Muss der Arbeitgeber kriminelles Verhalten des Arbeitnehmers befürchten, führt die Zurückweisung der Arbeitsleistung nicht zum Annahmeverzug: Bundesarbeitsgericht, Urteil vom 16.04.2014, 5 AZR 736/11

24.07.2014. Spricht der Arbeitgeber eine unwirksame Kündigung aus und nimmt die Arbeitsleistung zu Unrecht nicht entgegen, muss er den Lohn trotz unterbliebener Arbeitsleistung zahlen, denn er befindet sich im Annahmeverzug.

Dieser Anspruch auf Annahmeverzugslohn besteht allerdings in seltenen Ausnahmefällen nicht.

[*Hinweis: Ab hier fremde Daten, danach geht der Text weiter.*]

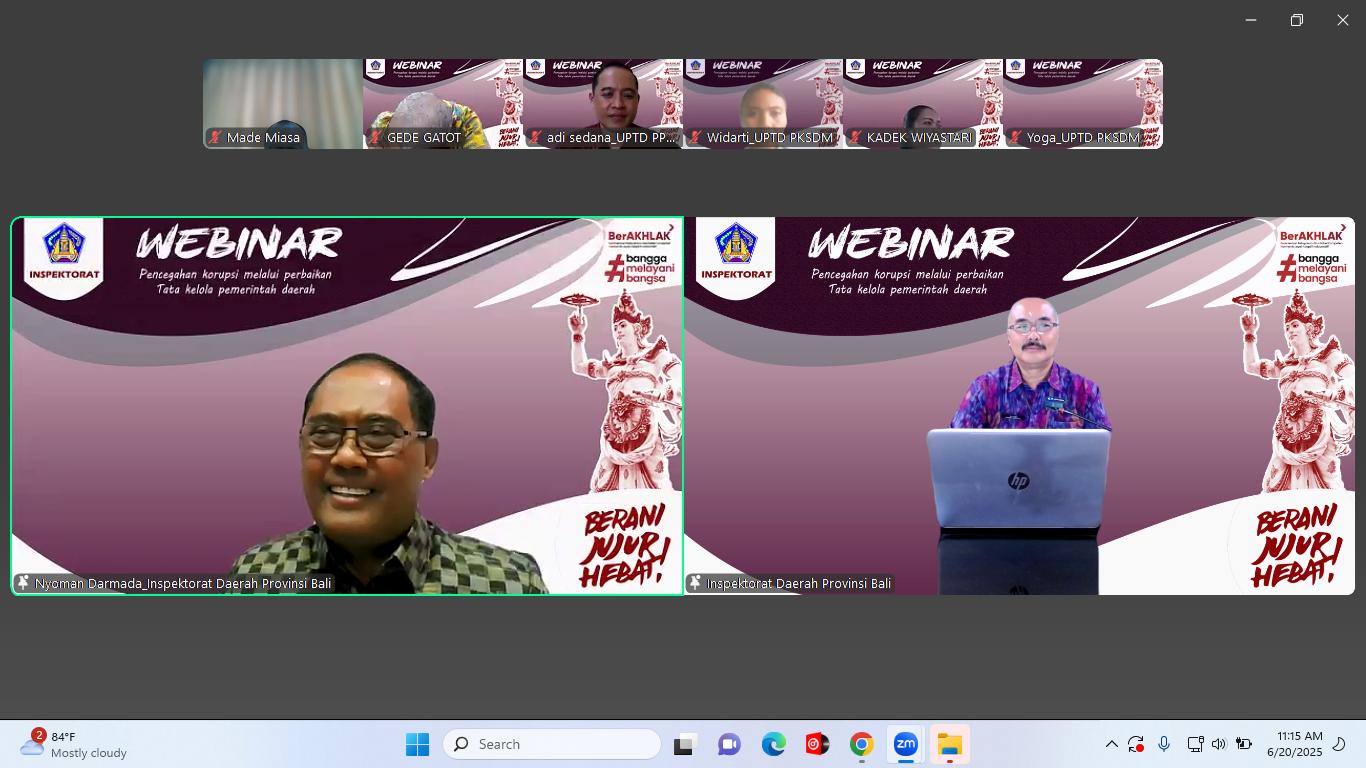Launch Google Chrome from the taskbar
This screenshot has width=1366, height=768.
point(861,744)
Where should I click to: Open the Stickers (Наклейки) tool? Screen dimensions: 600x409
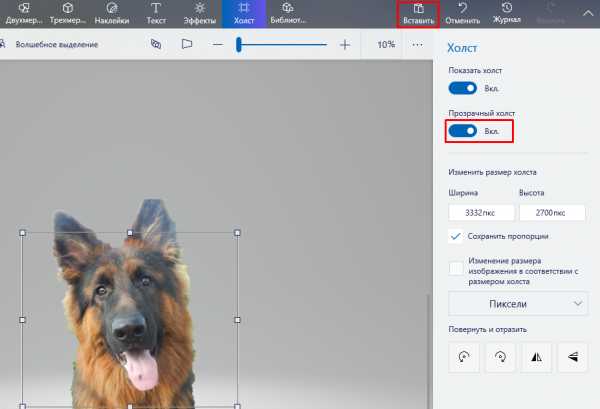111,13
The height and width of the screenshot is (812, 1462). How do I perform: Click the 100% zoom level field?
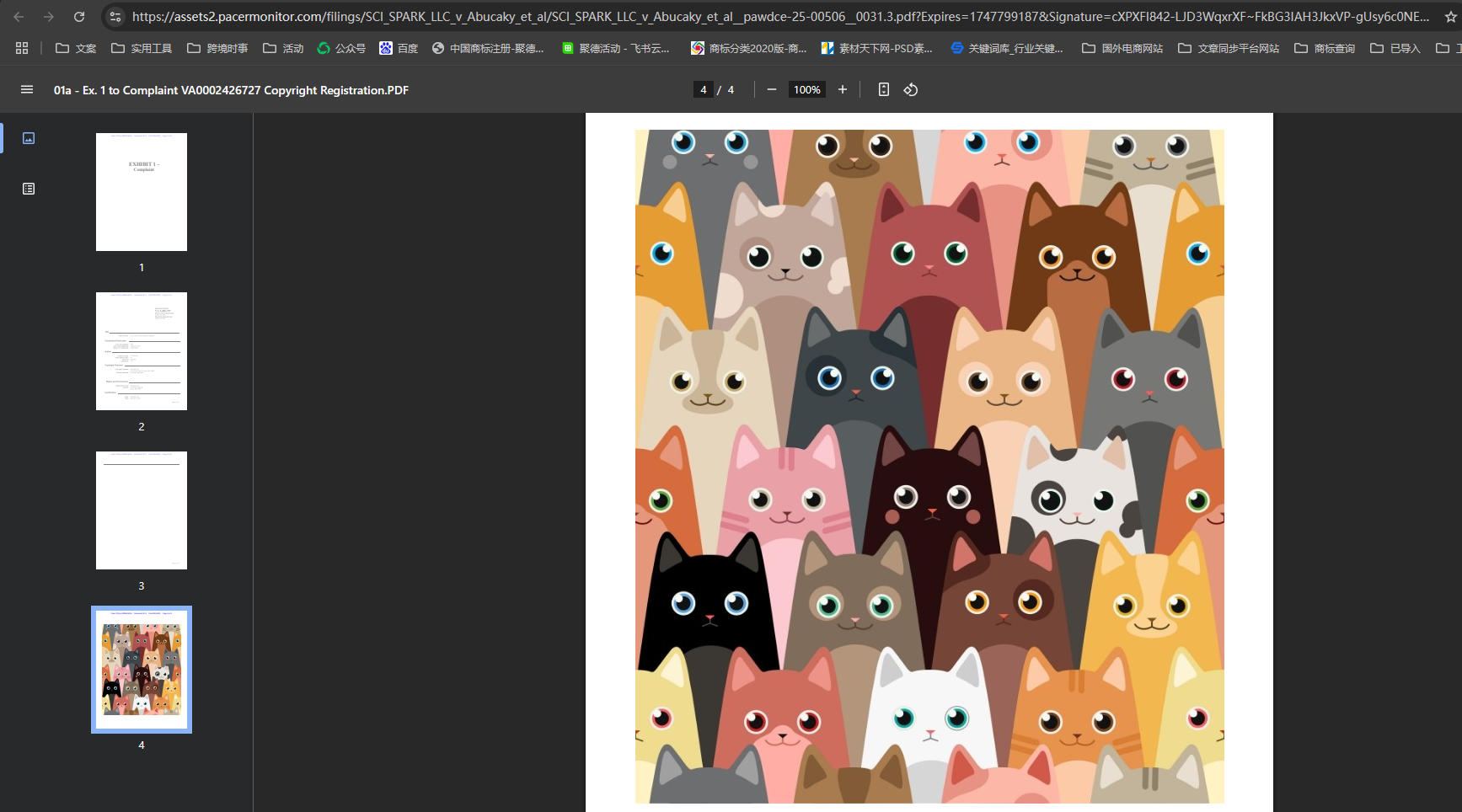click(x=806, y=89)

Ist dem Arbeitgeber nicht zuzumuten, die Arbeitsleistung anzunehmen, z.B. weil er kriminelles Verhalten des Arbeitnehmers befürchten müsste, muss er keinen Annahmeverzugslohn zahlen, so das Bundesarbeitsgericht (BAG) in einem aktuellen Fall: BAG, Urteil vom 16.04.2014, 5 AZR 736/11. 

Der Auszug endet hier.